Intent To Repeal: At a second South Carolina debate last night, all of the Republican presidential candidates (a crowd pared down to four—Newt Gingrich, Ron Paul, Mitt Romney and Rick Santorum—at this point) said that ‘Obamacare’ can and should be repealed or reversed. Here’s Romney:
It’s one thing I want to get done, to make sure that states can take action to pull out of “Obamacare.” But number two, we have to go after a complete repeal.
He added that he would replace the law with “a bill that does care for people that have pre-existing conditions,” and work to “have health care act like a market, a consumer market.”
Gingrich said Americans also want to repeal the law:
The American people are frightened of bureaucratic, centralized medicine. They deeply distrust Washington. The pressure will be to repeal it.”

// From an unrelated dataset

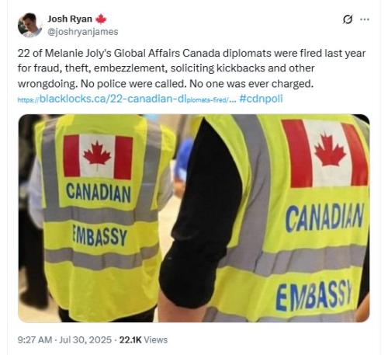Click the CANADIAN text on the right vest

[325, 218]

But while he may be right that Americans “distrust Washington”—a September CNN poll, only 2 percent said they could “just about always” trust the federal government, and Congress’ approval rating has recently plunged to 11 percent—he’s wrong about repeal support. A November CNN poll found that while the 2010 Affordable Care Act remains unpopular (56 percent said they disapproved of it), only 37 percent of disapproval stemmed from fears that it went too far. The rest of those opposed thought it didn’t go far enough. And opposition to the requirement that all Americans buy health insurance has been steadily dropping since the summer.
For his part, Santorum blasted Gingrich and Romney’s past support for individual insurance mandates, which he called the ‘core’ of the problem the law. He championed health savings accounts as “the primary basis of every single conservative reform of health care.”
Paul was the only one who spoke bluntly about the actual political chance of repeal (“theoretically, we can,” he said, but “the likelihood isn’t all that good”). He said he was more concerned with “a bigger picture of what’s happening” in terms of government involvement in medicine. He also criticized Medicare and Medicaid, but said that even though he thought “these programs should have never started,” he wants to “try to protect the people who are depending on medical care,” and would pay for the programs by cutting overseas spending.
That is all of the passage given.